Nairobi continued to grow under British rule, and many Britons settled within the city's suburbs. The continuous expansion of the city began to anger the Maasai, as the city was devouring their land to the south, as well as the Kikuyu people, who felt that the land belonged to them. In 1919, Nairobi was declared to be a municipality by the British.
In February 1926, E.A.T. Dutton passed through Nairobi on his way to Mount Kenya and, seeing the progress and the ambitious plans the city was making, foresaw a city of paved roads, landscaped avenues and parks, impressive cathedrals, museums, art galleries, theatres and office buildings. He predicted that Nairobi would become a city of beauty, although he noted that much needed to be accomplished before the ambitious municipal plan was completed and until then Nairobi would remain "a slatternly creature, unfit to queen it over so lovely a country".
In 1915 the British passed laws restricting the ownership of land to whites. Then followed high taxes and low wages. Blacks were forced to carry identification cards. In 1921 Harry Thuku founded the Young Kikuyu Association and began organizing protests as people became more open about their grievances against the British. On March 14, 1922 he was arrested. His arrest caused a general strike in Nairobi in which thousands of Africans protested and the British government reacted by shooting 56 protesters, 25 of whom died, the massacre shocking people worldwide, even the British. Although Thuku was exiled to a remote desert oasis, this was only the beginning of unrest that continued with escalating severity. 
After the end of World War II, the friction developed into the Mau Mau Uprising. Jomo Kenyatta, Kenya's future president, joined the Kikuyu Central Association after moving to the urban Nairobi from a small village, becoming its general secretary in three years, a step that lead to his becoming Kenya's first prime minister and then Kenya's first president. Pressure exerted from the local people on the British resulted in Kenyan independence in 1963, with Nairobi as the capital of the new republic.

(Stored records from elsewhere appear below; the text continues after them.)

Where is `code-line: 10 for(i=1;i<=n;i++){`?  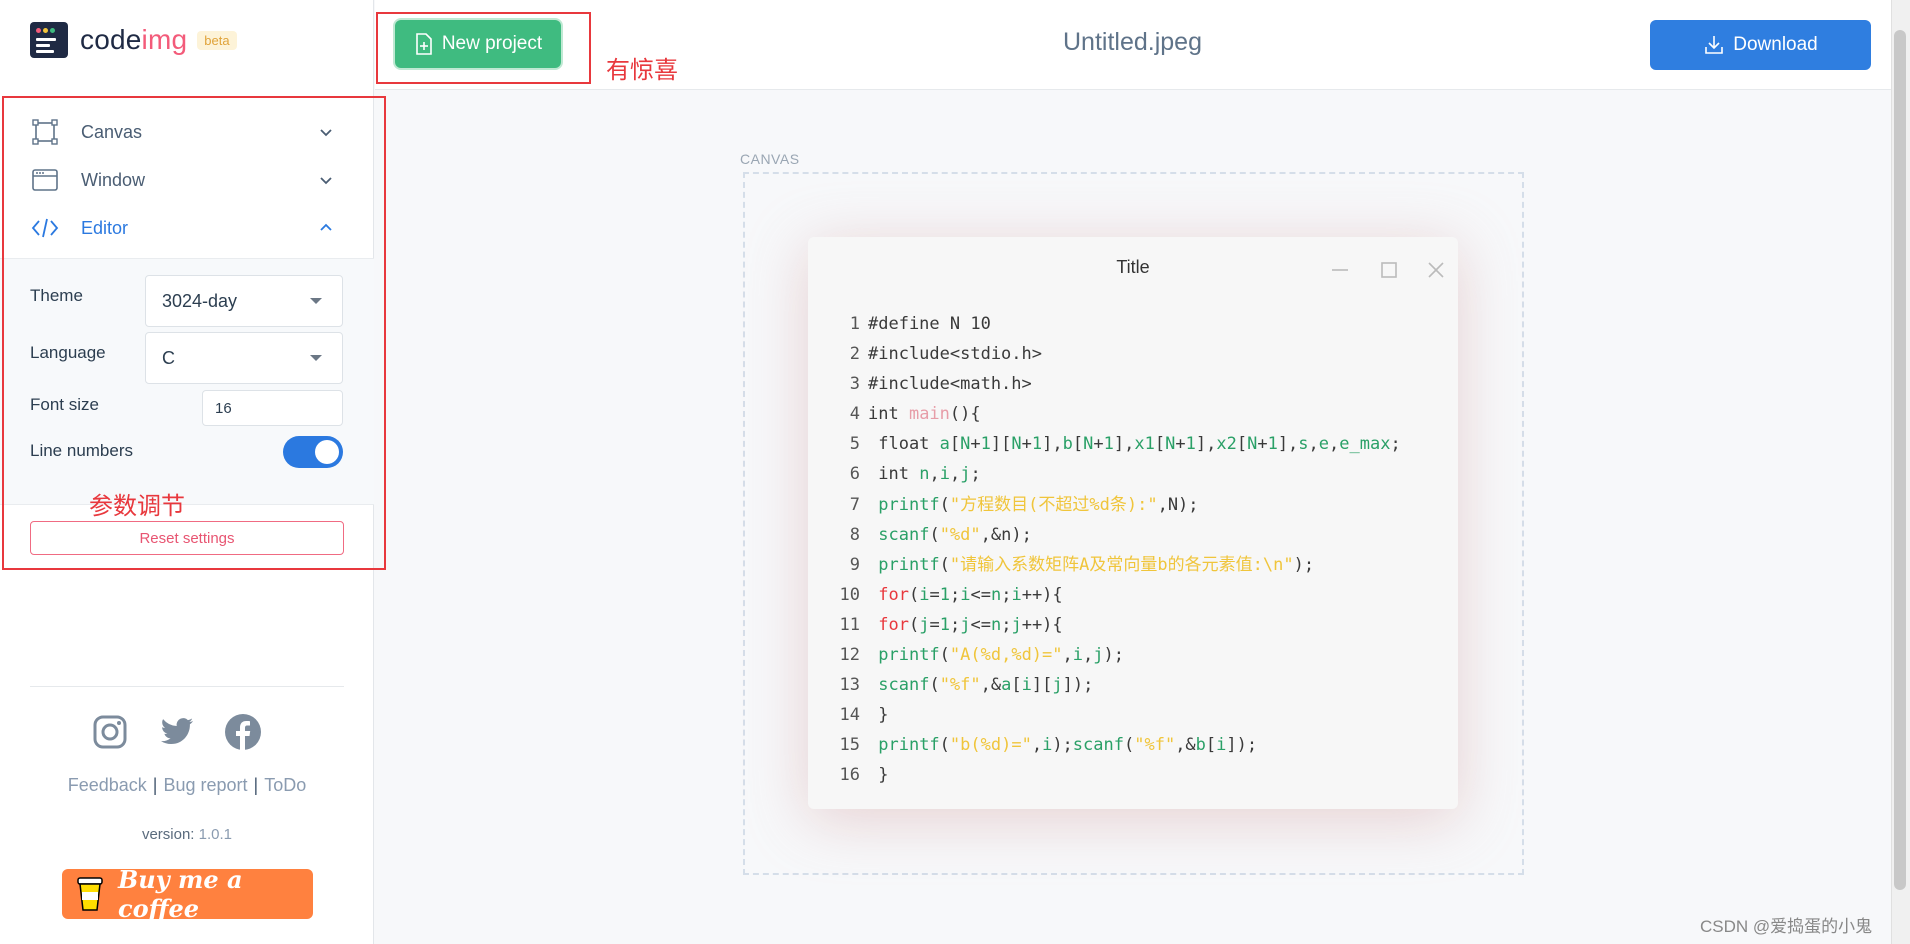
code-line: 10 for(i=1;i<=n;i++){ is located at coordinates (951, 594).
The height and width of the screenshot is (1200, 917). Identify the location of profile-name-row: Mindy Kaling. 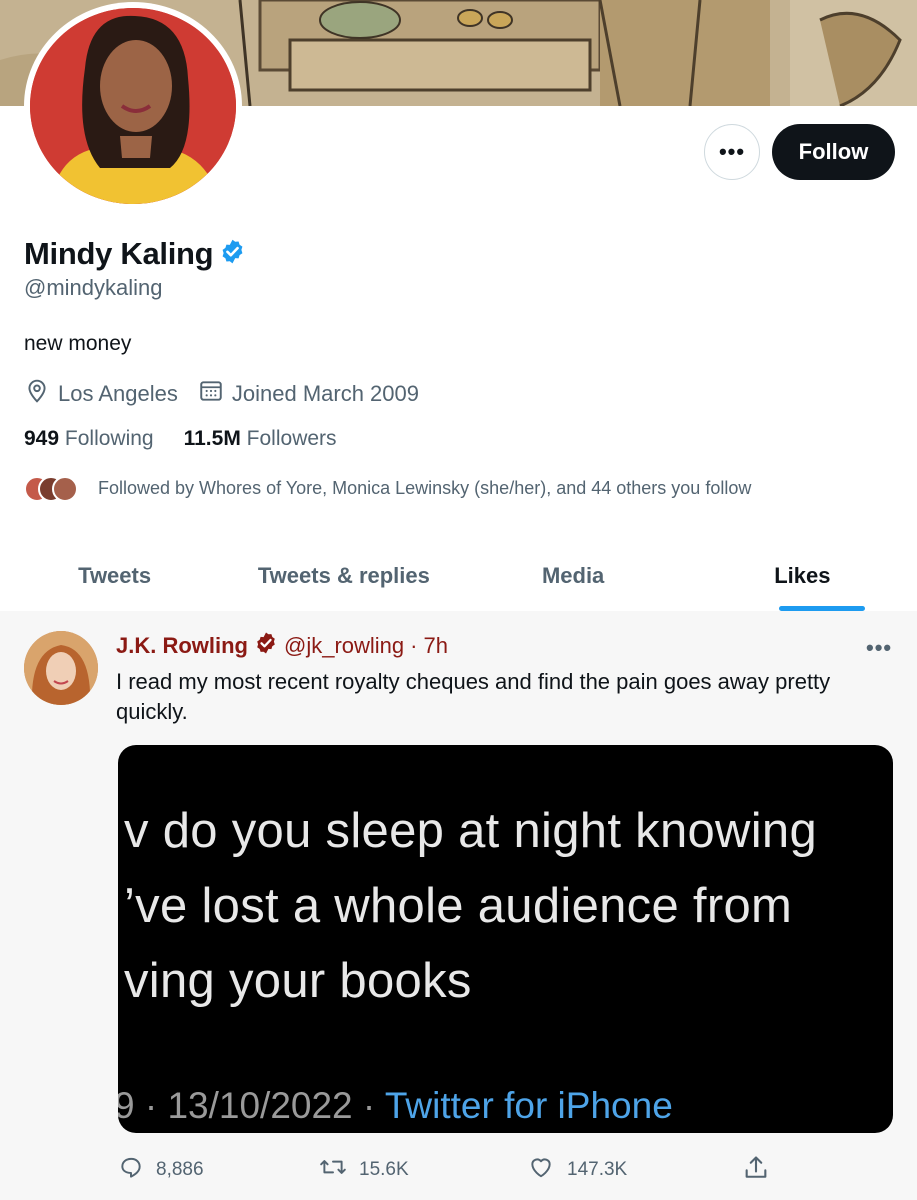
(135, 254).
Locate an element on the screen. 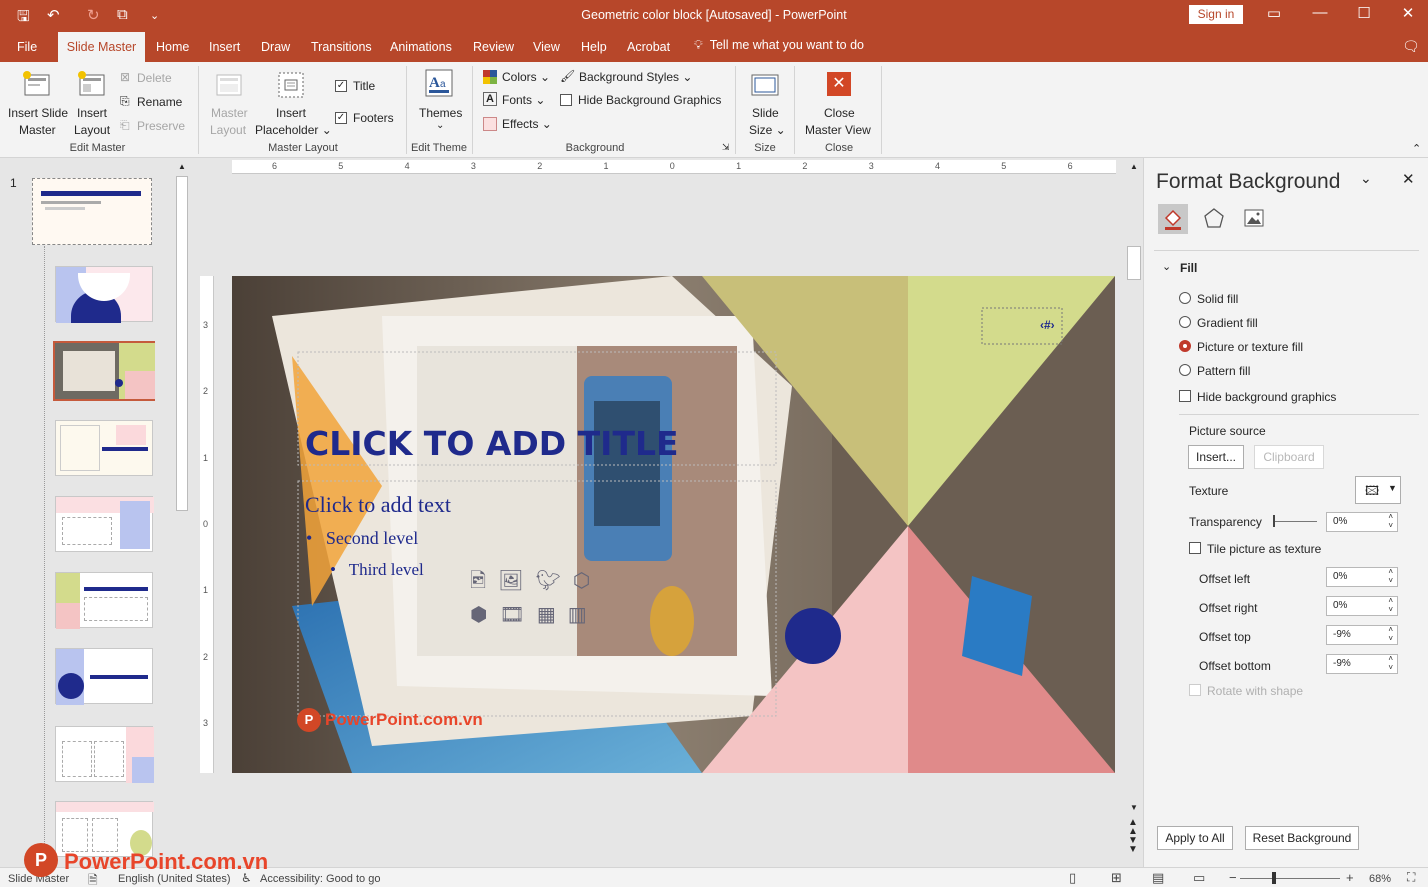 This screenshot has height=887, width=1428. ruler-v-label: 0 is located at coordinates (206, 524).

Because the area around Nairobi continued to be a popular attraction for British big game hunters, the Nairobi National Park was established by Britain in 1946, the first national park in East Africa. It remains unique in 2008 in that it is the only game reserve bordering on a capital city in the world.
After independence, Nairobi grew rapidly and this growth put pressure on the city's infrastructure. Power cuts and water shortages were a common occurrence, though in the past few years better city planning has helped to put some of these problems in check.
In 1975 Nairobi was the host city of the 5th Assembly of the World Council of Churches.
The U.S. embassy in the heart of Nairobi was bombed on August 7, 1998 by Al-Qaida, as one of a series of U.S. embassy bombings. Over two hundred civilians were killed in the embassy and another 213 persons in the surrounding area with more than 5,000 people injured. The effects were widespread and devastating. The embassy was completely destroyed and another forty buildings severely damaged. A seven-story building collapsed killing at least 60 people.
The growth of Nairobi has put pressure on the government to develop and maintain protected lands such as the Nairobi National Park. The new residential areas for the growing human population are making inroads into lands that have been traditionally the migration routes for huge animal herds.
On September 21, 2013, a mass shooting broke out in the luxurious Westgate shopping mall in Nairobi's Westlands neighbourhood, killing at least 68 people. The attacks were claimed by the Somalian militant group Al-Shabaab.